# [TASK REQUIREMENTS]
Search the records below for the string "agent" and copy each line where it turns up.

# [DATA PROVIDED]
:::
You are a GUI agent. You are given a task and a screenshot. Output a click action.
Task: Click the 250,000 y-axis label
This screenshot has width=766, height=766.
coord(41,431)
:::
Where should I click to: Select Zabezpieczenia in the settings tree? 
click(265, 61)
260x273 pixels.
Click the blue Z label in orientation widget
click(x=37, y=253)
:::
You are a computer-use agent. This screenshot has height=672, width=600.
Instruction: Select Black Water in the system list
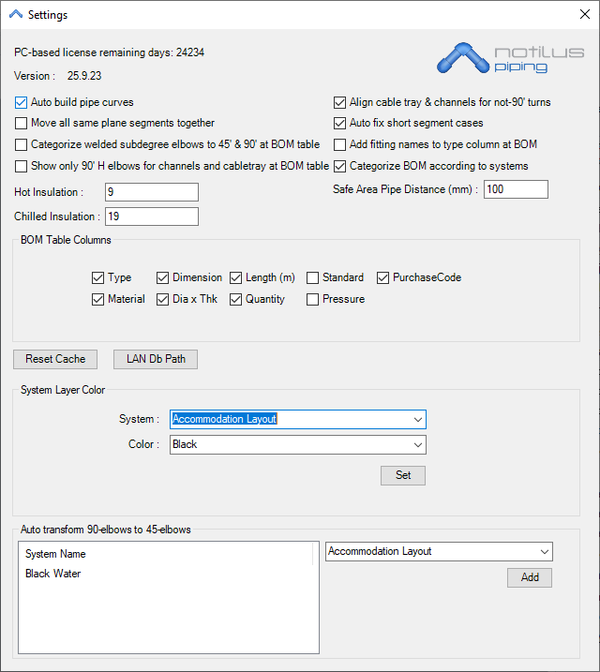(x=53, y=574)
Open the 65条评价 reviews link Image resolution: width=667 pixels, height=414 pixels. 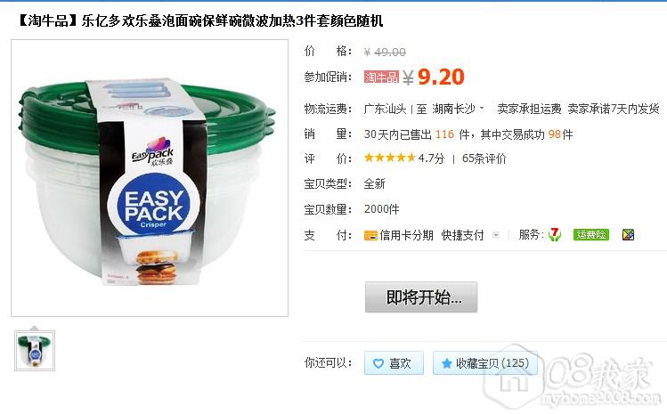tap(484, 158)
:::
# [EXERCISE ANSWER]
You are a GUI agent. You are given a task and a screenshot. Output a click action.
You are a computer-use agent. This screenshot has height=672, width=600.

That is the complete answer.